Taxi Industry Reports Tired and One Sided: Ignores past seventeen years of evidence.

The people of Regina and Saskatoon have been sold short by taxi industry studies that don’t look at all the available evidence, in fact ignoring all evidence published since 1993.
Published on September 27, 2010

 

This summer Saskatchewan’s two largest cities received and digested report by transportation consultant Dr Ray Mundy of the Tennessee Transportation and Logistics Foundation. He’s been busy in Saskatchewan this year, filing 170 page reports on the taxi industries of Regina and Saskatoon, at a cost of $45,000 and $50,000 respectively. City residents should consider what’s not in the reports before deciding whether they got value for money.
Behind any debate on taxi regulations looms the question of whether municipalities should stipulate the number of cabs allowed to operate and the prices they charge. The alternative is for municipalities to focus on safety and basic driver competence, and then leave the questions of price and numbers up to the marketplace. This very question was debated by panels of experts at the International Association of Taxi Regulators’ annual conference in Chicago this past weekend.
In Dr. Mundy’s reports, there is no such debate. Like a child who incriminates himself by denying a misdeed even before being accused, the first sections of each report reveal where the inquiry won’t be going. They’re entitled “Why regulate Taxis?” and go on to answer their own questions. Competition serves consumers well in every other private industry, it seems, but taxis are somehow different. It explains how several U.S. cities disastrously removed controls on prices charged and who could enter the industry in the 1980’s. On this he is largely correct, and offers several quotes from studies of that period.
Incredibly, the newest study quoted dates to 1993, and the entire reports fail to even mention the quite different experiences and research that have come to light in the past seventeen years. 
They might, for example have included a 2008 Organisation for Economic Cooperation and Development (OECD) study of seventeen countries which found “Increasing numbers of OECD countries have removed or loosened supply restrictions on taxis.
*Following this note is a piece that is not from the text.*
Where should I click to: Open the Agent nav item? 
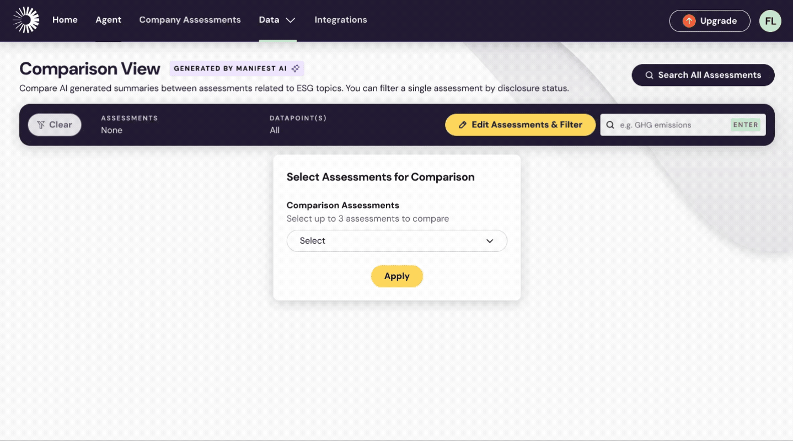[108, 20]
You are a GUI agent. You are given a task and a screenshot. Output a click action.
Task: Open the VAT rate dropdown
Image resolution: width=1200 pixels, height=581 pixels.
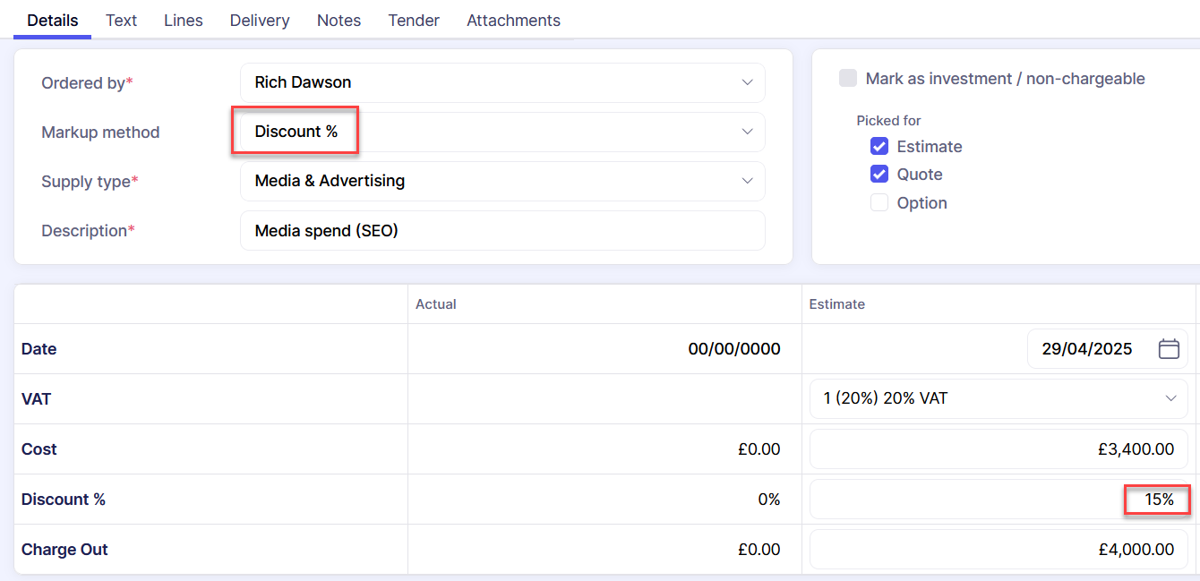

The results of these reforms have been strongly positive, with reduced waiting times, increased consumer satisfaction and, in many cases, falling prices being observed.” 
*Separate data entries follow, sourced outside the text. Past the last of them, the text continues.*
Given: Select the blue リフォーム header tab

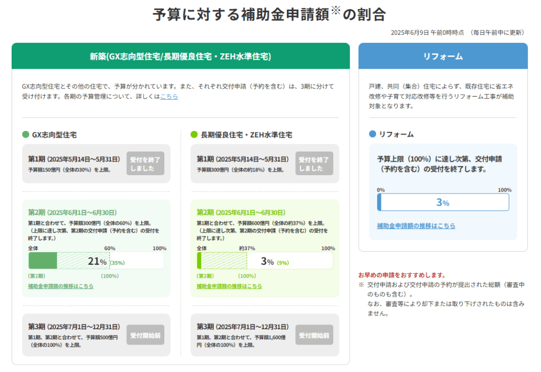Looking at the screenshot, I should pos(443,56).
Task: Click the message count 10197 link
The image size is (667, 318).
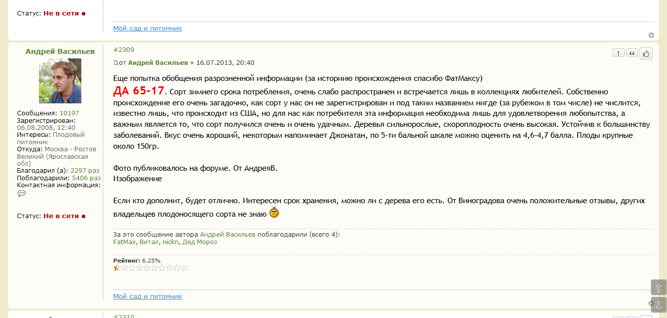Action: pyautogui.click(x=69, y=113)
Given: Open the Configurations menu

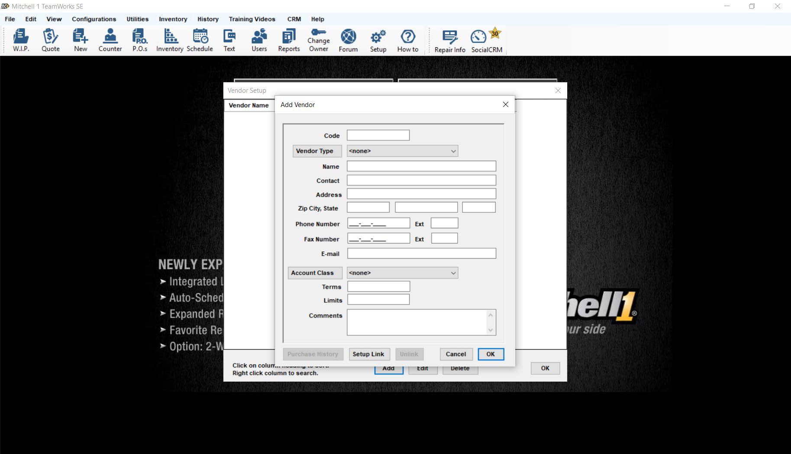Looking at the screenshot, I should 94,19.
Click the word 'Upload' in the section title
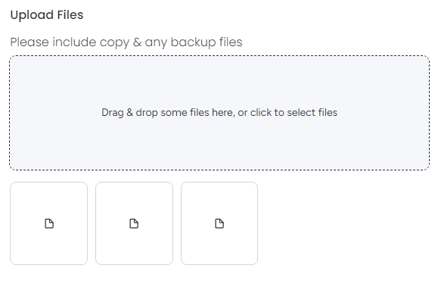The image size is (438, 281). point(32,15)
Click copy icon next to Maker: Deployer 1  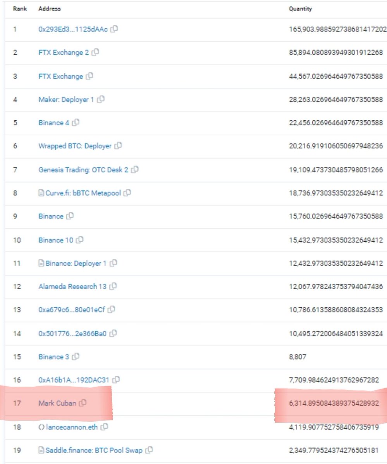[101, 99]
They might have looked to a 2006 “study of studies” by two American economists who found that nineteen out of twenty-eight recent papers by professional economists on the subject favoured deregulation. 
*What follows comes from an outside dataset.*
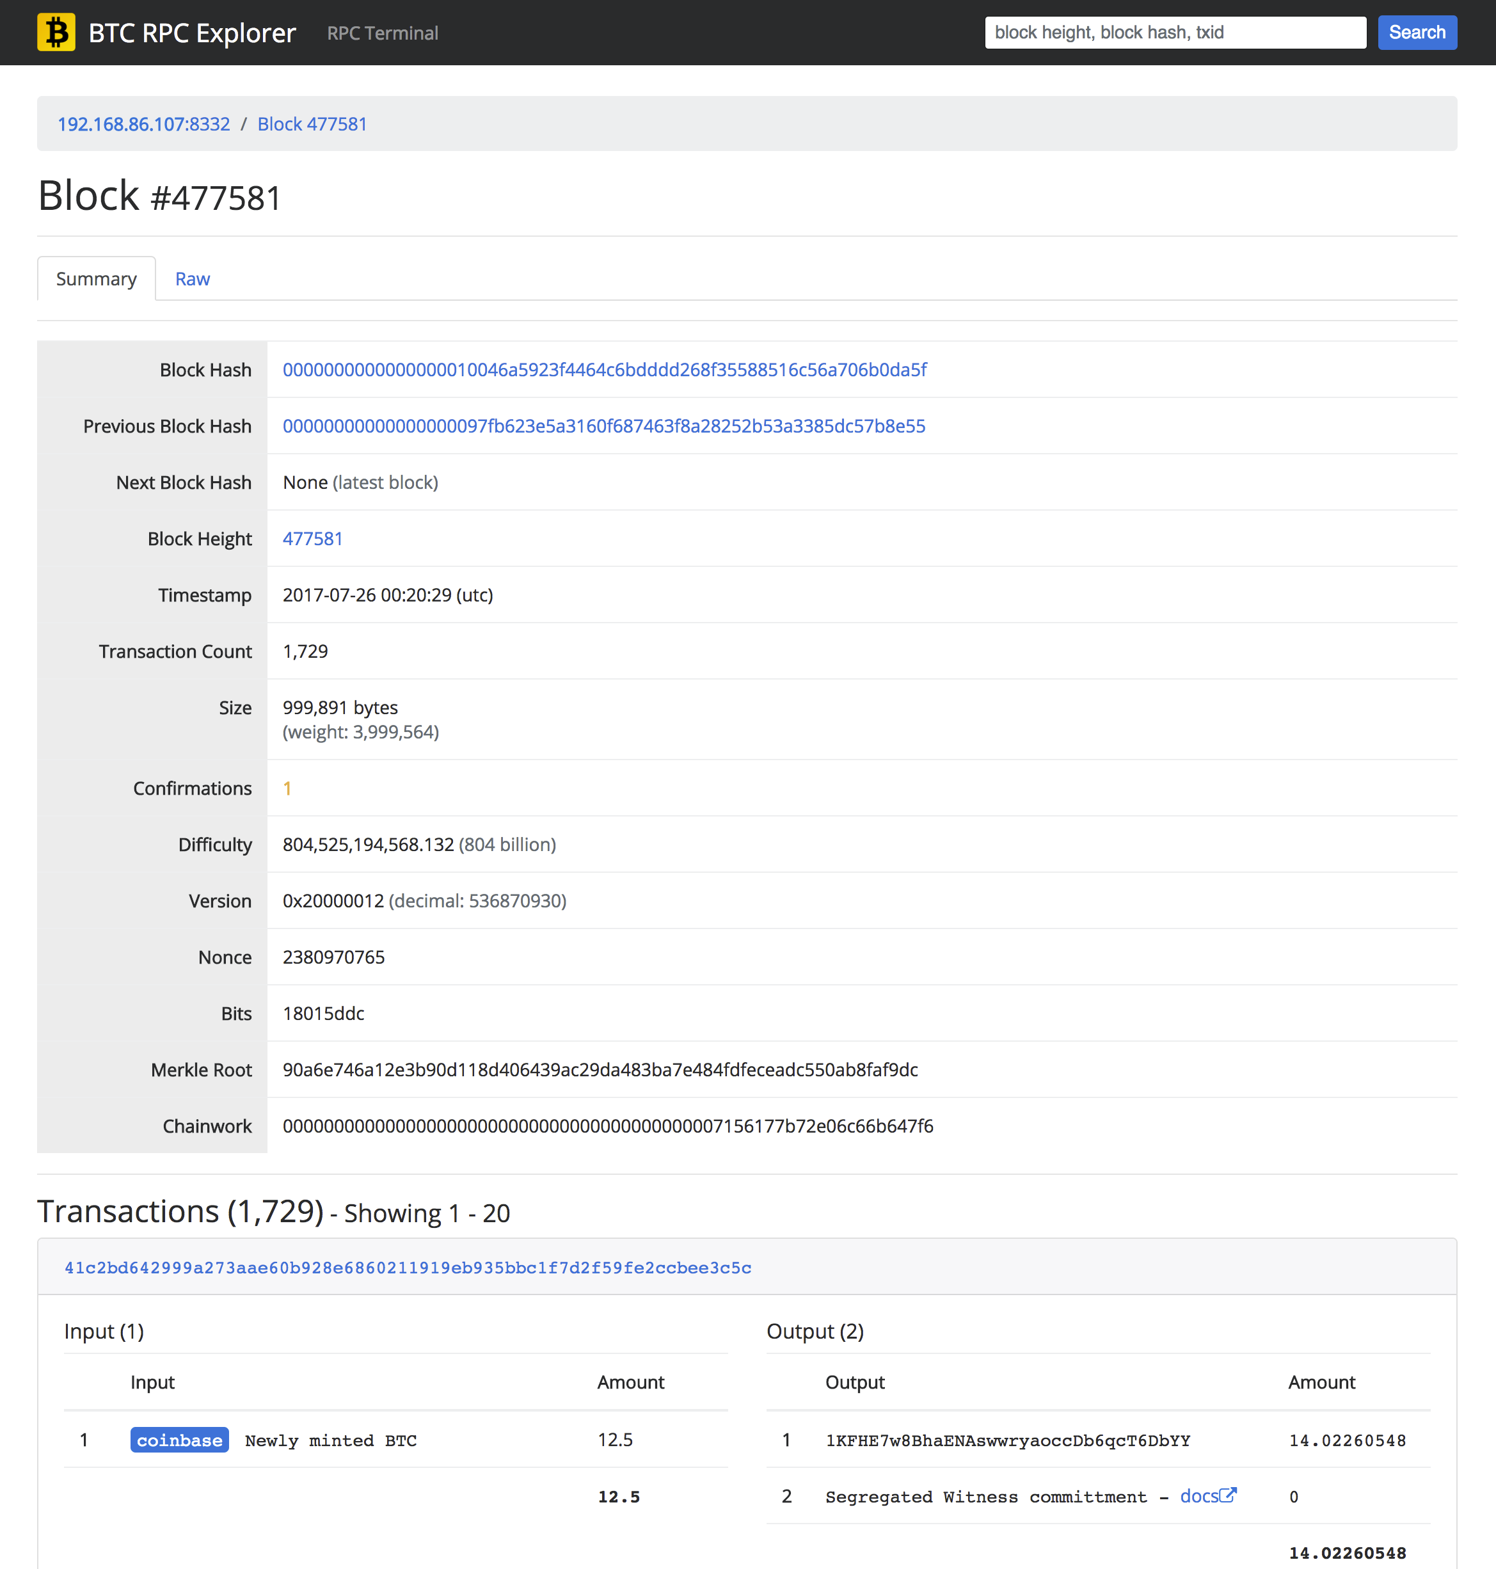1496x1569 pixels.
Task: Open the coinbase transaction ID link
Action: click(407, 1267)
They might have considered the positive deregulation experiences of countries like Sweden, Ireland, and New Zealand documented by the Norwegian Institute of Transport Economics. It found that deregulation has different results in different places, but certainly can work very well. There is more, dear reader, but I know you too can use Google.
Alas, for some strange reason, the 170 page reports didn’t find room to mention such evidence. 
Could somebody who makes a living as a consultant on an issue as specialised as the taxi industry really be twenty years behind in his reading on the subject? Perhaps he is aware of the evidence I have quoted above but believes that Saskatchewan people don’t need to know about the findings of the OECD, the Institute of Transport Economics, the majority of professional economists publishing in the area, or the experiences of other industrialised countries that don’t happen to be on this continent?
Or could it be that a report on regulating taxis could only ever recommend more regulations? A deregulated market would not require $50,000 reports to decide what taxi drivers should wear and how old their cars should be (among other Mundy recommendations). In a deregulated market such questions would be decided by supply and demand.
The cities of Regina and Saskatoon effectively wrote their taxi industry reports’ conclusions simply by asking a transport consultant for them.   Any other conclusion would have been like asking an accountant to recommend less accounting, a lawyer to recommend less legal advice, or an engineer to recommend fewer design reports.
We can only assume Dr Mundy worked to the best of his ability with the best of intentions. That doesn’t mean that the people of Regina and Saskatoon should be happy with his report. They would be far better served by starting afresh with all available evidence on the table. 
I bet they would want a taxi industry with limited quality and safety regulations, and which left people who met those regulations free to compete in an open market. The remaining question is whether civic leaders have the courage of their convictions to actually lead on this issue.